I have three sisters. They all live within 20 minutes of the I-495 loop that surrounds Boston.
- My older sister had one hell of a nasty upper respiratory infection in late January and early February. She never went to a clinic and therefore was never diagnosed with anything.
- My middle sister had a nasty two week flu in mid-February. She self-isolated at home. She went to her PCP and got a flu-swab that came back positive. She recovered and was about to be back in the office and seeing her friends just before her concerned older brother suggested that physical distancing would be a good idea for COVID-19.
- My youngest sister had a great winter and early spring regarding her health.
Why do I mention this?
Let us imagine that a researcher wants to conduct a serology study with a convenience sample to identify the prevalence of COVID-19 in Eastern Massachusetts, and more importantly, the prevalence of individuals who are now immune after having a low to no symptom infection. That is a damn good question where we need good answers in order to inform policy responses. However methodology matters.
If the researcher has a limited number of tests and wants a fast response on a small budget, they could put out an ads that announce COVID-19 immune/infection history tests are available. They researchers plan to use population weights to correct for observed demographic imbalances of the first 500 people who show up to get tested.
Is there a problem with this method?
My three sisters have very different probabilities of responding to that ad. My middle sister knows she has been physically isolated for almost two months now and that her notable winter illness was diagnosed as flu. My youngest sister is feeling great and has been physically isolated since the start of March.
However my older sister had one hell of a nasty disease course this winter. There is a good probability that it was an non-diagnosed flu. There is a decent probability it was not flu and not COVID-19 but some other viral infection. There is a non-zero but fairly small probability that she had COVID-19 in late January.
Which sister is most likely to respond to an advertisement for free serology testing to see if they had COVID-19?
People like my older sister could very plausibly be far more responsive to an ad for free COVID-19 infection history/immunity/serology testing than either of my younger sisters. They would have a higher prior value on the new information that a good (albeit imperfect) test could give them.

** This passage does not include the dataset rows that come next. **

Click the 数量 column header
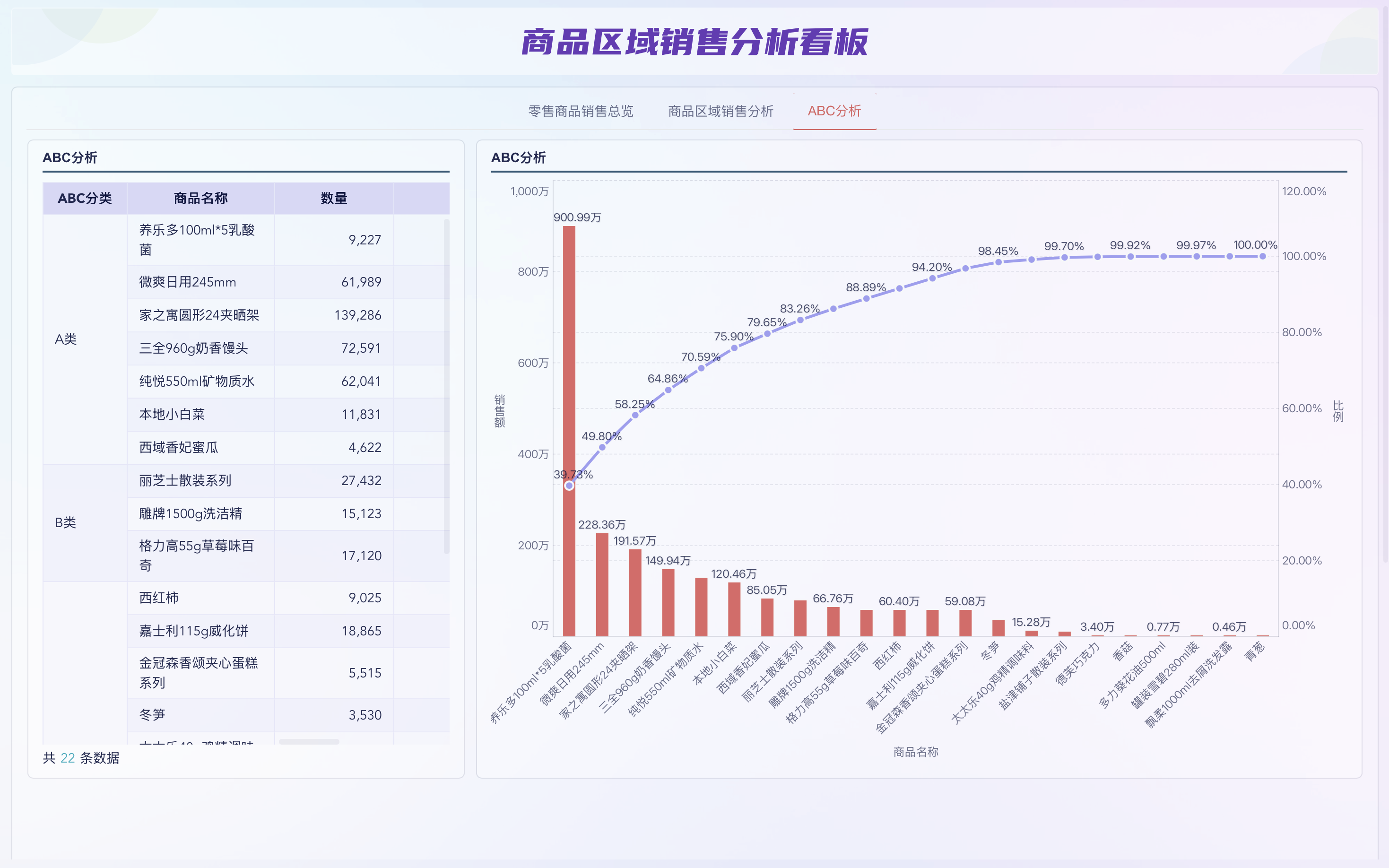The height and width of the screenshot is (868, 1389). coord(333,198)
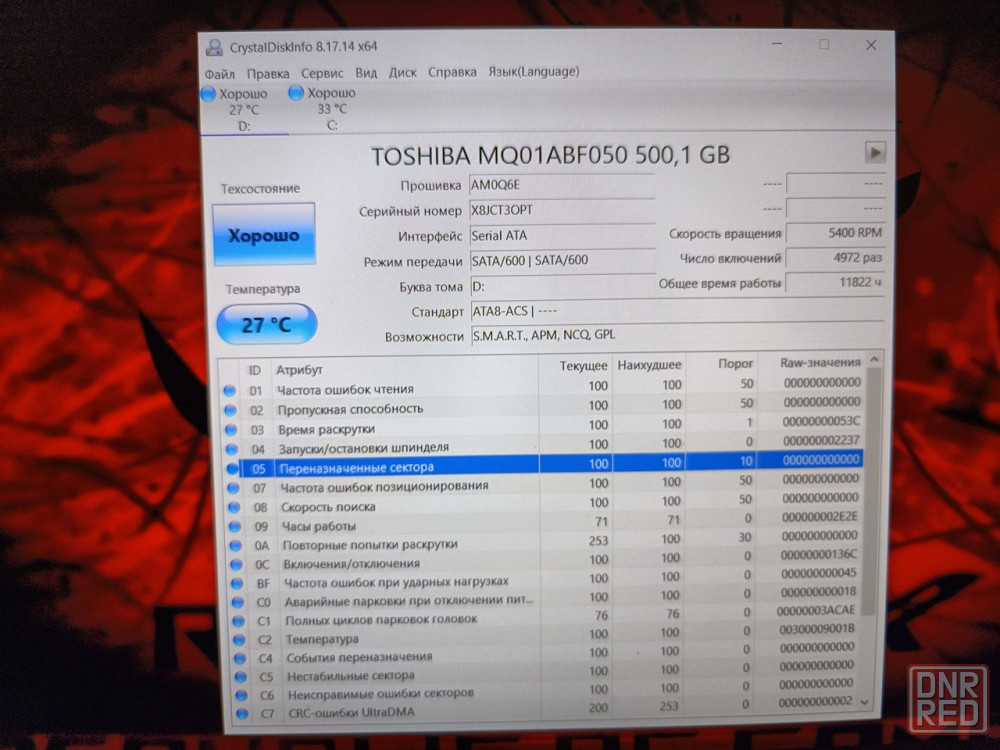This screenshot has width=1000, height=750.
Task: Click status dot for attribute 01 read errors
Action: coord(229,391)
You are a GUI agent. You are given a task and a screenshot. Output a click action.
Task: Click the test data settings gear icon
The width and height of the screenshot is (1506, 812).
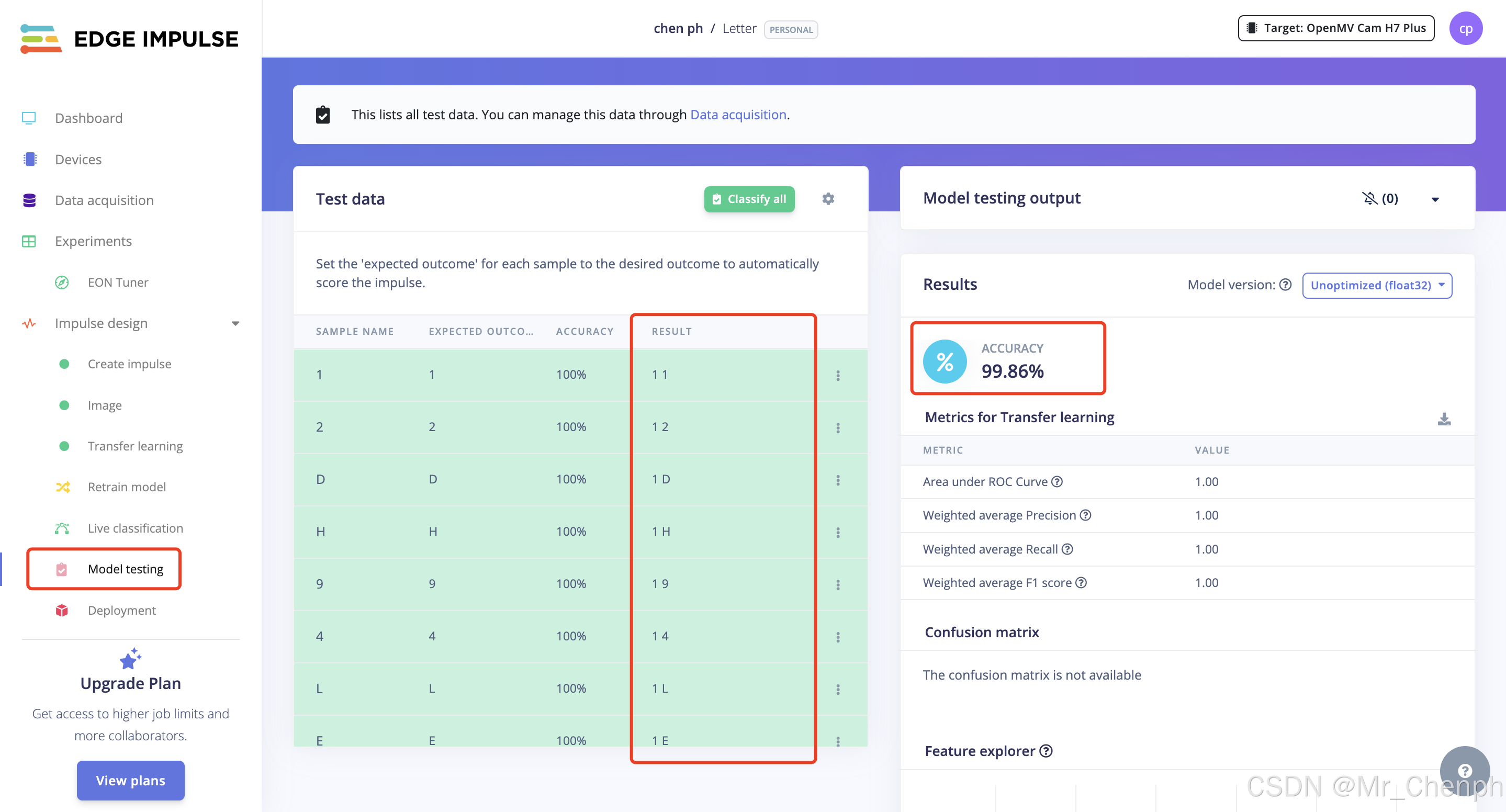(x=828, y=199)
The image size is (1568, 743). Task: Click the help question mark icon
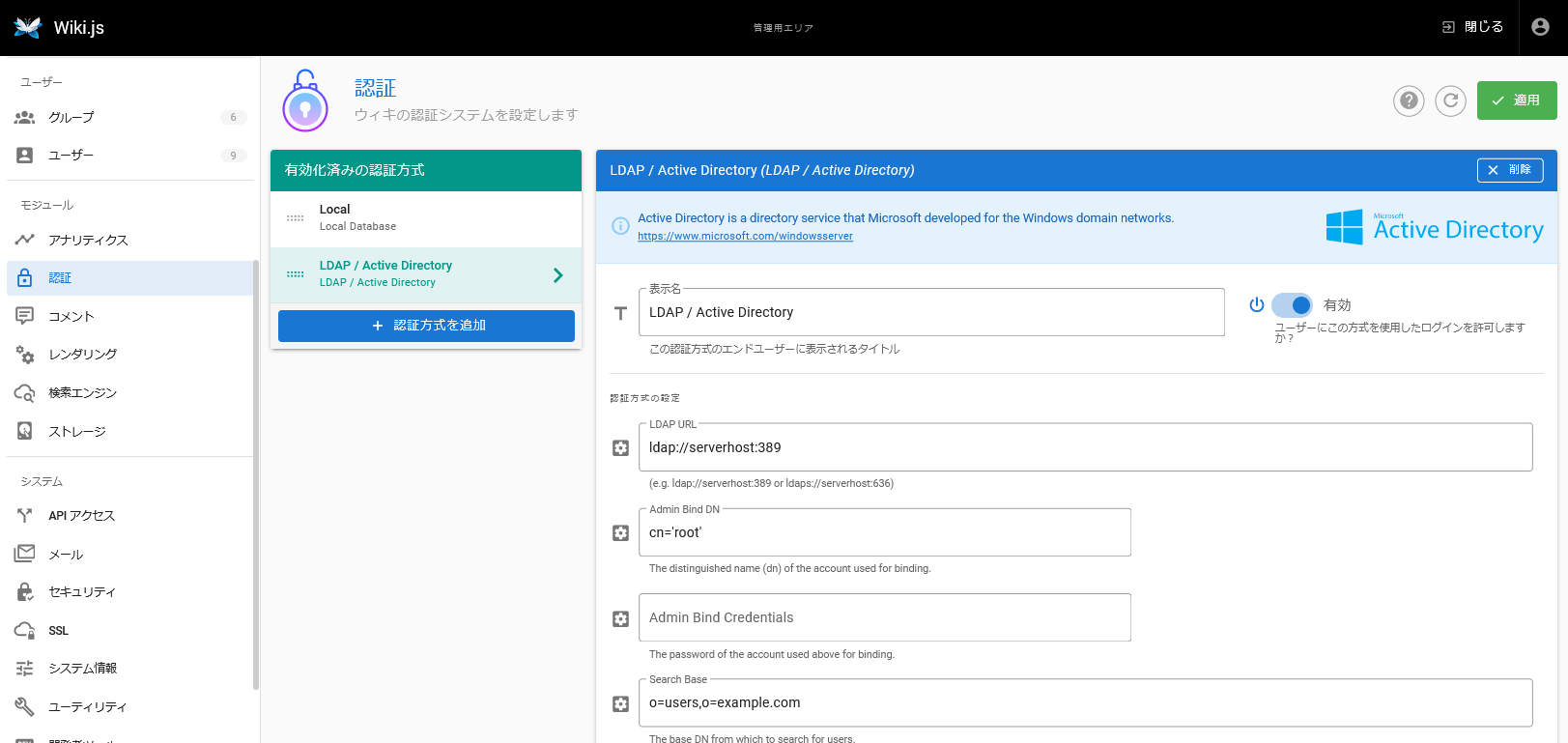click(1409, 100)
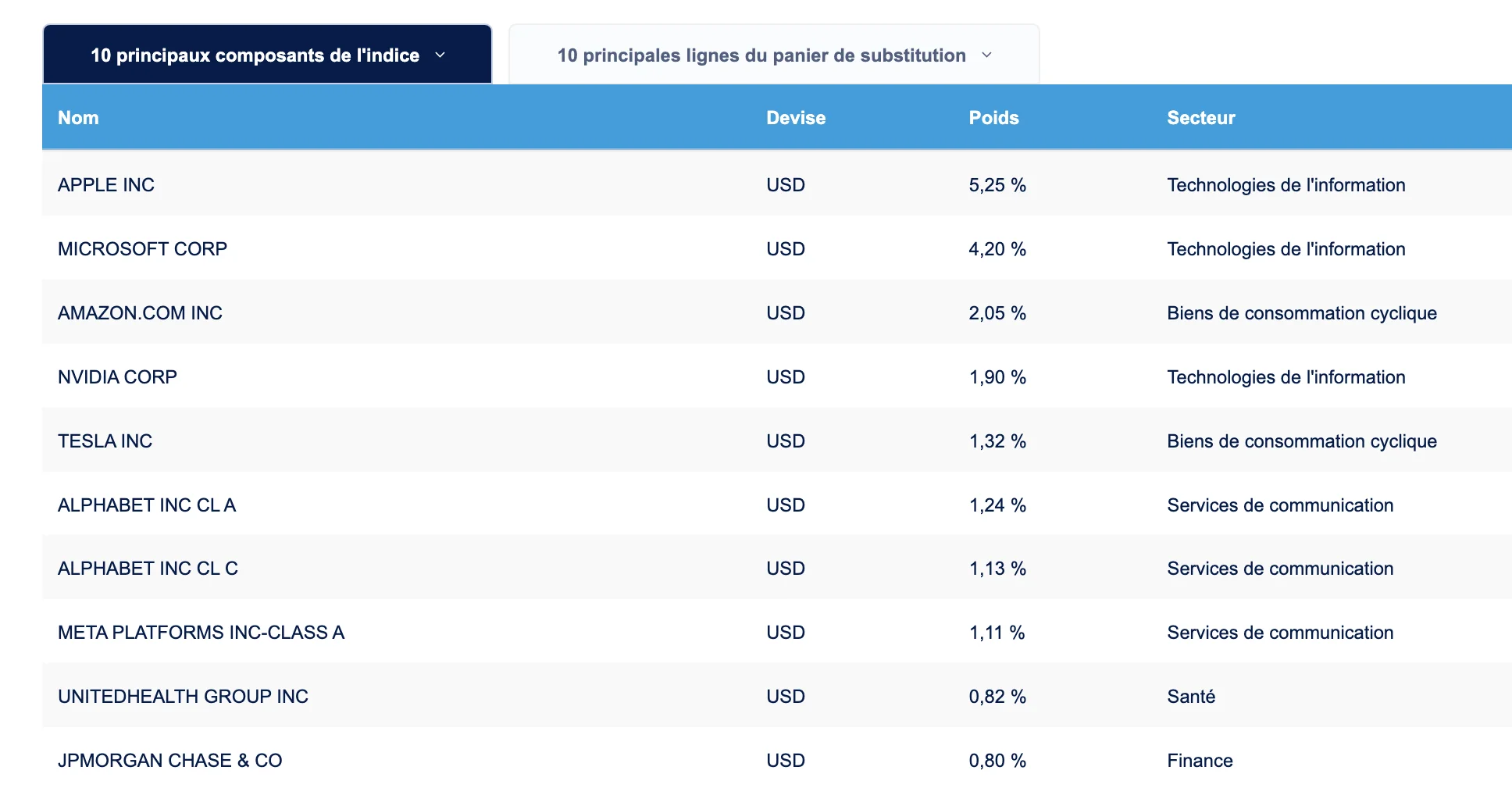
Task: Click the Secteur column header
Action: point(1200,118)
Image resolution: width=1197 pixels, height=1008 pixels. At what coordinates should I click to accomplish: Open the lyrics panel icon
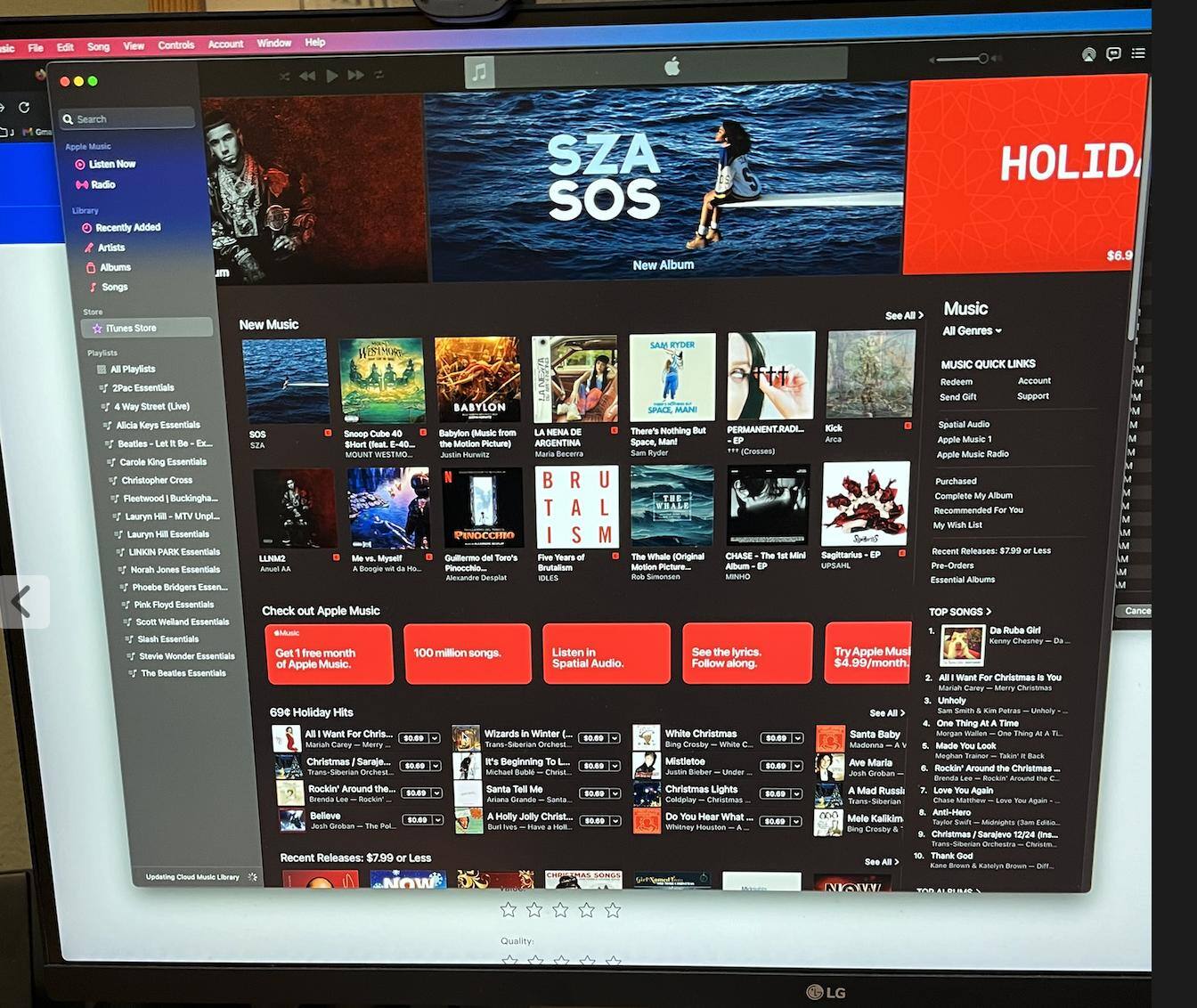(1113, 54)
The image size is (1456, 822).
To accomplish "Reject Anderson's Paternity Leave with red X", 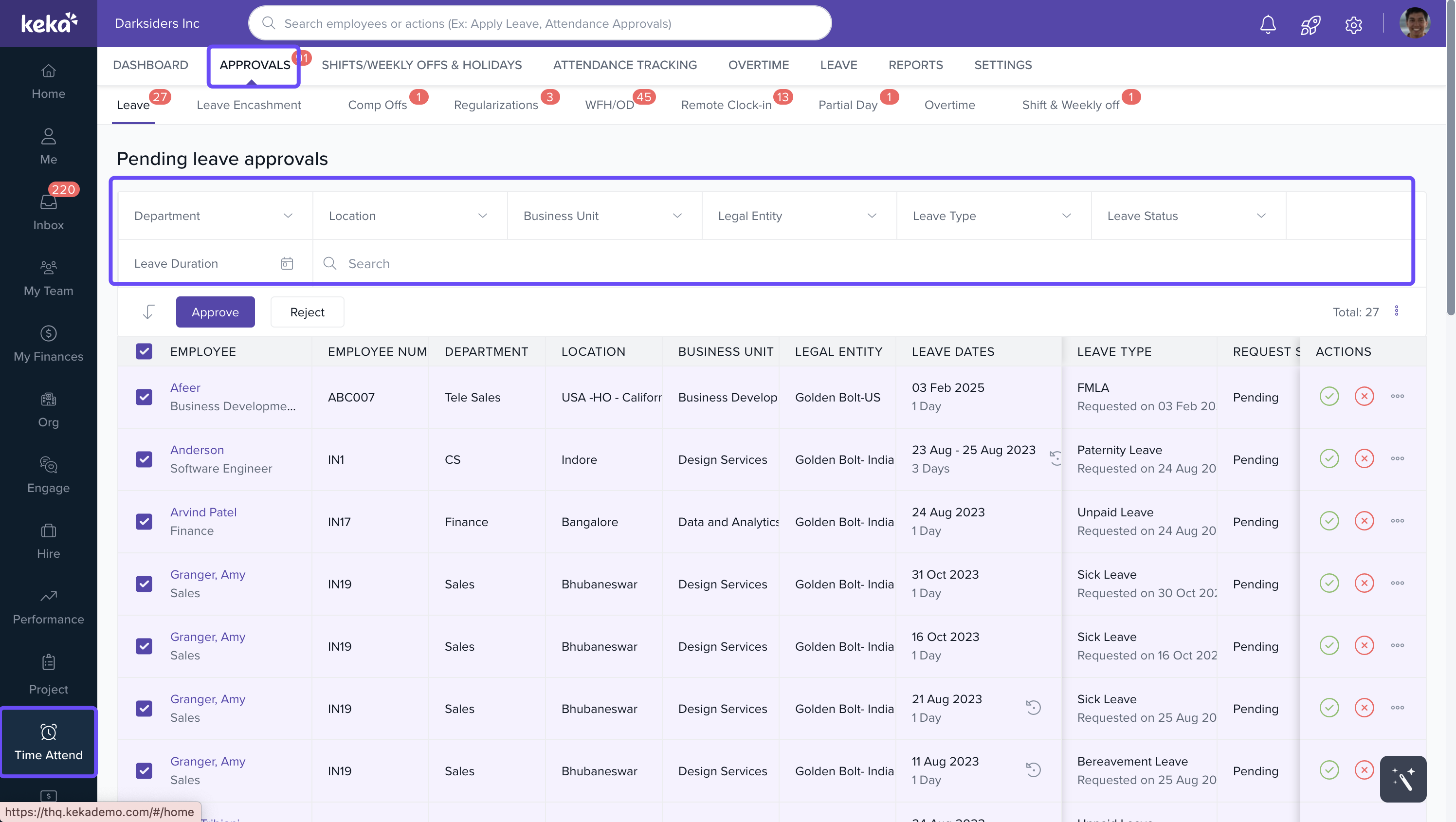I will pyautogui.click(x=1364, y=458).
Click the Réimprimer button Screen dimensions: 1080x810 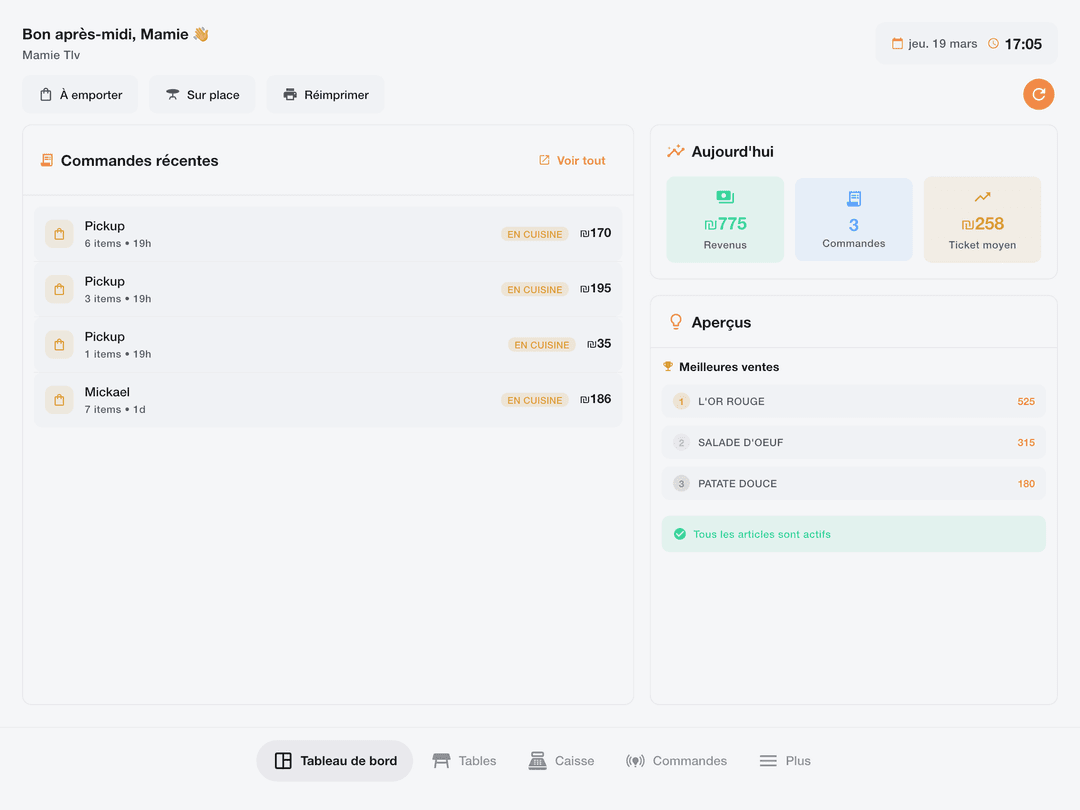pos(325,95)
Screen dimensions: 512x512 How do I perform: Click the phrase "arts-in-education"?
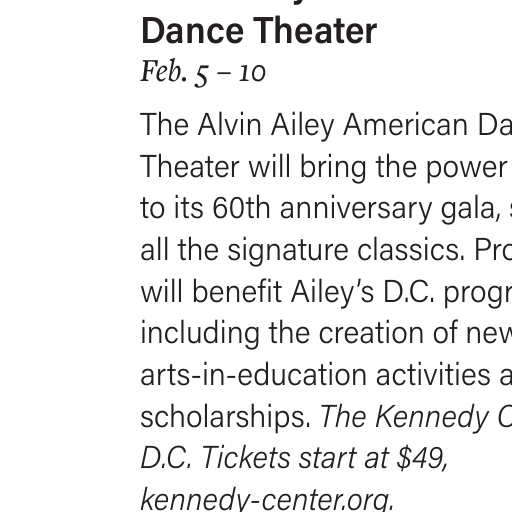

A convenience sample where the participants effectively self-recruit is highly likely to have lots of people who are systemically different than the general population. Self-selection means generalizability of the results is extremely limited. A good researcher can say that whatever they saw in the sample is relevant for the self-selected sample but not the general population. It might establish a boundary of plausible estimates but the point estimate is highly likely to be biased and uncorrectable for unobserved self-selection tilts.
If we want generalizability, we either need complete population sampling or random sampling of a population so that the probability of all three of my sisters being selected for a test is the same.